■ **What is needed**:
Each line of the material must reappear unchanged in the answer.

■ **Information given**:

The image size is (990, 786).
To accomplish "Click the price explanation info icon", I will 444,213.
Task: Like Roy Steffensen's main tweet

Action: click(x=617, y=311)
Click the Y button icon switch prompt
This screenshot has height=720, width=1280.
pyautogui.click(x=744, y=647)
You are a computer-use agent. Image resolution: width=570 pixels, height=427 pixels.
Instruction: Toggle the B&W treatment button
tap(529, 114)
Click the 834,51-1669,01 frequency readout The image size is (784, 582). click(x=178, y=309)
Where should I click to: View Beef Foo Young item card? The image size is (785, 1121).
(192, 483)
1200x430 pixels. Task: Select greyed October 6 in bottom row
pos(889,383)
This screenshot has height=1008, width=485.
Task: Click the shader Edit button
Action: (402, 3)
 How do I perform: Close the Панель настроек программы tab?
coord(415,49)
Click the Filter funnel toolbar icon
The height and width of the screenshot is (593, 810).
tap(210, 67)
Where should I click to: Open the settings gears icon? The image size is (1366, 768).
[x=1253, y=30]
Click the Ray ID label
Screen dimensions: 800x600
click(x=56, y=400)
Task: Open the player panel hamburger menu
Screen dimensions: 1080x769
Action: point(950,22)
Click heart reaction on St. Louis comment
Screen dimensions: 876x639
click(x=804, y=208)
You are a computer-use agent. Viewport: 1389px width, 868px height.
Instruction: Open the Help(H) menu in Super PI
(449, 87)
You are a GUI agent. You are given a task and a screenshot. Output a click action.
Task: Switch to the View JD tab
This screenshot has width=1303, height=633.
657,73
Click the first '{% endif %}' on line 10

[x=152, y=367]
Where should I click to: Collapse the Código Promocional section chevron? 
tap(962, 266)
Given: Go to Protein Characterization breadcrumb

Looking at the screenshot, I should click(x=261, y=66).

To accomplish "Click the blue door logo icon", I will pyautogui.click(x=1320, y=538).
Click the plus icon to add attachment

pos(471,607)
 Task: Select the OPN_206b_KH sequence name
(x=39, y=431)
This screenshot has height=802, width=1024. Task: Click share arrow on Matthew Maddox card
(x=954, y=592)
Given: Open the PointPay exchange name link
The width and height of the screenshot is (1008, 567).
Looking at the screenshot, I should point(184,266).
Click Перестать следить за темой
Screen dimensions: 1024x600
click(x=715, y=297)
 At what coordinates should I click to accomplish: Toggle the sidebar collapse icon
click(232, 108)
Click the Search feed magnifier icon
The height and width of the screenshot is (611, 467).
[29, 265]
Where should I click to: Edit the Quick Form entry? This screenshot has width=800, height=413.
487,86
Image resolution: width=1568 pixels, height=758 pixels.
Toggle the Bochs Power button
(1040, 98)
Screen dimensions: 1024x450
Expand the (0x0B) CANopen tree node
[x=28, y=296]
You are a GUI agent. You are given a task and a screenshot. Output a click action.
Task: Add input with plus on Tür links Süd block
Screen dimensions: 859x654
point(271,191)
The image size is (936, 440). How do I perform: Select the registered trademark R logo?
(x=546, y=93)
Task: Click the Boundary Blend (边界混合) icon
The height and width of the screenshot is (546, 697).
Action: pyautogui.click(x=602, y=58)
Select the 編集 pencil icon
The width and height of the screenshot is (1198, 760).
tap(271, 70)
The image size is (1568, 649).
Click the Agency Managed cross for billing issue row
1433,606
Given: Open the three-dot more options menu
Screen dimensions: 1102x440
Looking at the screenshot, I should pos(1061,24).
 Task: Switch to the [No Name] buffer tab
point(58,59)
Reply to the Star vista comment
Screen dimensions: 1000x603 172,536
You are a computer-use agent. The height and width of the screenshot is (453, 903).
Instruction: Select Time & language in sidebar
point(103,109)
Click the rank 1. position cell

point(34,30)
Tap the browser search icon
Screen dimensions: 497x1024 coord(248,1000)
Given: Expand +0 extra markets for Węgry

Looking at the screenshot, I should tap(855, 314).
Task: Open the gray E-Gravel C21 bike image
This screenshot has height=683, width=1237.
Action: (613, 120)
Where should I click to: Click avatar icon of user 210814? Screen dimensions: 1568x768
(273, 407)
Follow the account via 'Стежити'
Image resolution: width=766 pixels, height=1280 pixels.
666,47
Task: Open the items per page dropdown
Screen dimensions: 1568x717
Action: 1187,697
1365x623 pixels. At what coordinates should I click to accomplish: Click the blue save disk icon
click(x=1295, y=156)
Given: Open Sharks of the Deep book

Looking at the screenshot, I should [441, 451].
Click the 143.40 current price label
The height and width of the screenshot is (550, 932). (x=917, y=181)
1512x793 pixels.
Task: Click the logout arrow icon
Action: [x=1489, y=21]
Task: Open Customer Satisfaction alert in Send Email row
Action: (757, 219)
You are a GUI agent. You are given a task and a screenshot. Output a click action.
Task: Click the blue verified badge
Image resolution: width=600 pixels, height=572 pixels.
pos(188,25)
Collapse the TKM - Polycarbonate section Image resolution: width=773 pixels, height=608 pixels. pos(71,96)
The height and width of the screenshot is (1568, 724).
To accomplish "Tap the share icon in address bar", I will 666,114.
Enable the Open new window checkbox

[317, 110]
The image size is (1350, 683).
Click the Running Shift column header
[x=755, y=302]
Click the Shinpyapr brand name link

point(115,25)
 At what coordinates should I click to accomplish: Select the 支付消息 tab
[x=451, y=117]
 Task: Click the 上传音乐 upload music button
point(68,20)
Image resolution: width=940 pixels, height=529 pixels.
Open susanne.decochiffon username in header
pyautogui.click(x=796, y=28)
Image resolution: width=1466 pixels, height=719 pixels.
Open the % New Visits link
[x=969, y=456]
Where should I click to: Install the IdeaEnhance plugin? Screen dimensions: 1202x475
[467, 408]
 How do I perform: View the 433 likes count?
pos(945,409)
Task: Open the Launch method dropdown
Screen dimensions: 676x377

■ **Completed exercise**:
The image size is (990, 786).
To accomplish "Click the price explanation info icon", I will 444,213.
Task: Like Roy Steffensen's main tweet

Action: click(x=617, y=311)
Click the Y button icon switch prompt
This screenshot has height=720, width=1280.
pyautogui.click(x=744, y=647)
You are a computer-use agent. Image resolution: width=570 pixels, height=427 pixels.
Instruction: Toggle the B&W treatment button
tap(529, 114)
Click the 834,51-1669,01 frequency readout The image size is (784, 582). click(x=178, y=309)
Where should I click to: View Beef Foo Young item card? The image size is (785, 1121).
(192, 483)
1200x430 pixels. Task: Select greyed October 6 in bottom row
pos(889,383)
This screenshot has height=1008, width=485.
Task: Click the shader Edit button
Action: (402, 3)
 How do I perform: Close the Панель настроек программы tab?
coord(415,49)
Click the Filter funnel toolbar icon
The height and width of the screenshot is (593, 810).
tap(210, 67)
Where should I click to: Open the settings gears icon? The image size is (1366, 768).
[x=1253, y=30]
Click the Ray ID label
Screen dimensions: 800x600
click(x=56, y=400)
Task: Open the player panel hamburger menu
Screen dimensions: 1080x769
Action: point(950,22)
Click heart reaction on St. Louis comment
Screen dimensions: 876x639
click(x=804, y=208)
You are a computer-use agent. Viewport: 1389px width, 868px height.
Instruction: Open the Help(H) menu in Super PI
(449, 87)
You are a GUI agent. You are given a task and a screenshot. Output a click action.
Task: Switch to the View JD tab
This screenshot has width=1303, height=633.
657,73
Click the first '{% endif %}' on line 10

[x=152, y=367]
Where should I click to: Collapse the Código Promocional section chevron? 
tap(962, 266)
Given: Go to Protein Characterization breadcrumb

Looking at the screenshot, I should click(x=261, y=66).

To accomplish "Click the blue door logo icon", I will pyautogui.click(x=1320, y=538).
Click the plus icon to add attachment

pos(471,607)
 Task: Select the OPN_206b_KH sequence name
(x=39, y=431)
This screenshot has height=802, width=1024. Task: Click share arrow on Matthew Maddox card
(x=954, y=592)
Given: Open the PointPay exchange name link
The width and height of the screenshot is (1008, 567).
Looking at the screenshot, I should point(184,266).
Click Перестать следить за темой
Screen dimensions: 1024x600
click(x=715, y=297)
 At what coordinates should I click to accomplish: Toggle the sidebar collapse icon
click(232, 108)
Click the Search feed magnifier icon
The height and width of the screenshot is (611, 467).
[29, 265]
Where should I click to: Edit the Quick Form entry? This screenshot has width=800, height=413.
487,86
Image resolution: width=1568 pixels, height=758 pixels.
Toggle the Bochs Power button
(1040, 98)
Screen dimensions: 1024x450
Expand the (0x0B) CANopen tree node
[x=28, y=296]
You are a GUI agent. You are given a task and a screenshot. Output a click action.
Task: Add input with plus on Tür links Süd block
Screen dimensions: 859x654
point(271,191)
The image size is (936, 440). How do I perform: Select the registered trademark R logo?
(x=546, y=93)
Task: Click the Boundary Blend (边界混合) icon
The height and width of the screenshot is (546, 697).
Action: pyautogui.click(x=602, y=58)
Select the 編集 pencil icon
The width and height of the screenshot is (1198, 760).
tap(271, 70)
The image size is (1568, 649).
Click the Agency Managed cross for billing issue row
1433,606
Given: Open the three-dot more options menu
Screen dimensions: 1102x440
Looking at the screenshot, I should pos(1061,24).
 Task: Switch to the [No Name] buffer tab
point(58,59)
Reply to the Star vista comment
Screen dimensions: 1000x603 172,536
You are a computer-use agent. The height and width of the screenshot is (453, 903).
Instruction: Select Time & language in sidebar
point(103,109)
Click the rank 1. position cell

point(34,30)
Tap the browser search icon
Screen dimensions: 497x1024 coord(248,1000)
Given: Expand +0 extra markets for Węgry

Looking at the screenshot, I should tap(855, 314).
Task: Open the gray E-Gravel C21 bike image
This screenshot has height=683, width=1237.
Action: (613, 120)
Where should I click to: Click avatar icon of user 210814? Screen dimensions: 1568x768
(273, 407)
Follow the account via 'Стежити'
Image resolution: width=766 pixels, height=1280 pixels.
666,47
Task: Open the items per page dropdown
Screen dimensions: 1568x717
Action: 1187,697
1365x623 pixels. At what coordinates should I click to accomplish: Click the blue save disk icon
click(x=1295, y=156)
Given: Open Sharks of the Deep book

Looking at the screenshot, I should [441, 451].
Click the 143.40 current price label
The height and width of the screenshot is (550, 932). (x=917, y=181)
1512x793 pixels.
Task: Click the logout arrow icon
Action: [x=1489, y=21]
Task: Open Customer Satisfaction alert in Send Email row
Action: (757, 219)
You are a GUI agent. You are given a task and a screenshot. Output a click action.
Task: Click the blue verified badge
Image resolution: width=600 pixels, height=572 pixels.
pos(188,25)
Collapse the TKM - Polycarbonate section Image resolution: width=773 pixels, height=608 pixels. pos(71,96)
The height and width of the screenshot is (1568, 724).
To accomplish "Tap the share icon in address bar", I will 666,114.
Enable the Open new window checkbox

[317, 110]
The image size is (1350, 683).
Click the Running Shift column header
[x=755, y=302]
Click the Shinpyapr brand name link

point(115,25)
 At what coordinates should I click to accomplish: Select the 支付消息 tab
[x=451, y=117]
 Task: Click the 上传音乐 upload music button
point(68,20)
Image resolution: width=940 pixels, height=529 pixels.
Open susanne.decochiffon username in header
pyautogui.click(x=796, y=28)
Image resolution: width=1466 pixels, height=719 pixels.
Open the % New Visits link
[x=969, y=456]
Where should I click to: Install the IdeaEnhance plugin? Screen dimensions: 1202x475
[467, 408]
 How do I perform: View the 433 likes count?
pos(945,409)
Task: Open the Launch method dropdown
Screen dimensions: 676x377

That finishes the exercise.